● **Exercise brief**
Print the data once more, exactly as supplied.

(Saved entries)
--------
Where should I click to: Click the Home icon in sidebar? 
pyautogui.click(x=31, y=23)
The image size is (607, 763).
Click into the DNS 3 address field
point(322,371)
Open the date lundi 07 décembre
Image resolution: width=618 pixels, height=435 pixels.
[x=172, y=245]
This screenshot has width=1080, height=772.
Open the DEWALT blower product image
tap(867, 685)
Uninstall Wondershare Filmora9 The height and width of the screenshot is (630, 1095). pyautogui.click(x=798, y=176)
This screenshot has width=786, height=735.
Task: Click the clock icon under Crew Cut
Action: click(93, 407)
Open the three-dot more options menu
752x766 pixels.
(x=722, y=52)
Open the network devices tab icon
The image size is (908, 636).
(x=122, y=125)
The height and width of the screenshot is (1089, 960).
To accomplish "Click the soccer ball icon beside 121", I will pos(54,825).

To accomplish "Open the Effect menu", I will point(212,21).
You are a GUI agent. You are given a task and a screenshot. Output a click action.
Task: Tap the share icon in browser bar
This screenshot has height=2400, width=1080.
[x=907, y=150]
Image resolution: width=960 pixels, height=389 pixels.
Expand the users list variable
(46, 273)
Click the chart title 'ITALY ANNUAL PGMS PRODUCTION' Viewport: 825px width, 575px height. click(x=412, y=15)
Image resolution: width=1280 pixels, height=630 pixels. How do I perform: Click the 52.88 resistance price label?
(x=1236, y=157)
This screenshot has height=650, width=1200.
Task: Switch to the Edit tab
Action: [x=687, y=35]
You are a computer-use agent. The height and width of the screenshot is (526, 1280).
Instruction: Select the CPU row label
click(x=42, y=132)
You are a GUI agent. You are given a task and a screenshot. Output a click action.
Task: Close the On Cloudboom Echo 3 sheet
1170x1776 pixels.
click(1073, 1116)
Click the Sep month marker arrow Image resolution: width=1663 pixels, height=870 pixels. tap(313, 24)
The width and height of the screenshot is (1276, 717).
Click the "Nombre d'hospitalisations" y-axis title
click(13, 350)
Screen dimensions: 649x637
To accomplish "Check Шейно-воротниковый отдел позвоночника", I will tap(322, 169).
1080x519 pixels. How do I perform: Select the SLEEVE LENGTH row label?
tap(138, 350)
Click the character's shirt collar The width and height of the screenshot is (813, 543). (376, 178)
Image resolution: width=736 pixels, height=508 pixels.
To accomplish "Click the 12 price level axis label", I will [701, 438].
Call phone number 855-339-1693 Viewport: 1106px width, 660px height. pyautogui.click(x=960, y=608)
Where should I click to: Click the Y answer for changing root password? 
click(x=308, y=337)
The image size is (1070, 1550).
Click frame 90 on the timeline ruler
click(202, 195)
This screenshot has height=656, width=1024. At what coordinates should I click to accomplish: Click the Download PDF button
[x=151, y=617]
--------
● **Solution to this task**
Where should I click to: Click the Home icon in sidebar? 
pyautogui.click(x=31, y=23)
The image size is (607, 763).
Click into the DNS 3 address field
point(322,371)
Open the date lundi 07 décembre
Image resolution: width=618 pixels, height=435 pixels.
[x=172, y=245]
This screenshot has width=1080, height=772.
Open the DEWALT blower product image
tap(867, 685)
Uninstall Wondershare Filmora9 The height and width of the screenshot is (630, 1095). pyautogui.click(x=798, y=176)
This screenshot has width=786, height=735.
Task: Click the clock icon under Crew Cut
Action: click(93, 407)
Open the three-dot more options menu
752x766 pixels.
(x=722, y=52)
Open the network devices tab icon
The image size is (908, 636).
(x=122, y=125)
The height and width of the screenshot is (1089, 960).
To accomplish "Click the soccer ball icon beside 121", I will pos(54,825).

To accomplish "Open the Effect menu", I will point(212,21).
You are a GUI agent. You are given a task and a screenshot. Output a click action.
Task: Tap the share icon in browser bar
This screenshot has height=2400, width=1080.
[x=907, y=150]
Image resolution: width=960 pixels, height=389 pixels.
Expand the users list variable
(46, 273)
Click the chart title 'ITALY ANNUAL PGMS PRODUCTION' Viewport: 825px width, 575px height. click(x=412, y=15)
Image resolution: width=1280 pixels, height=630 pixels. How do I perform: Click the 52.88 resistance price label?
(x=1236, y=157)
This screenshot has height=650, width=1200.
Task: Switch to the Edit tab
Action: [x=687, y=35]
You are a computer-use agent. The height and width of the screenshot is (526, 1280).
Instruction: Select the CPU row label
click(x=42, y=132)
You are a GUI agent. You are given a task and a screenshot. Output a click action.
Task: Close the On Cloudboom Echo 3 sheet
1170x1776 pixels.
click(1073, 1116)
Click the Sep month marker arrow Image resolution: width=1663 pixels, height=870 pixels. tap(313, 24)
The width and height of the screenshot is (1276, 717).
Click the "Nombre d'hospitalisations" y-axis title
click(13, 350)
Screen dimensions: 649x637
To accomplish "Check Шейно-воротниковый отдел позвоночника", I will tap(322, 169).
1080x519 pixels. How do I perform: Select the SLEEVE LENGTH row label?
tap(138, 350)
Click the character's shirt collar The width and height of the screenshot is (813, 543). (376, 178)
Image resolution: width=736 pixels, height=508 pixels.
To accomplish "Click the 12 price level axis label", I will [701, 438].
Call phone number 855-339-1693 Viewport: 1106px width, 660px height. pyautogui.click(x=960, y=608)
Where should I click to: Click the Y answer for changing root password? 
click(x=308, y=337)
The image size is (1070, 1550).
Click frame 90 on the timeline ruler
click(202, 195)
This screenshot has height=656, width=1024. At what coordinates should I click to accomplish: Click the Download PDF button
[x=151, y=617]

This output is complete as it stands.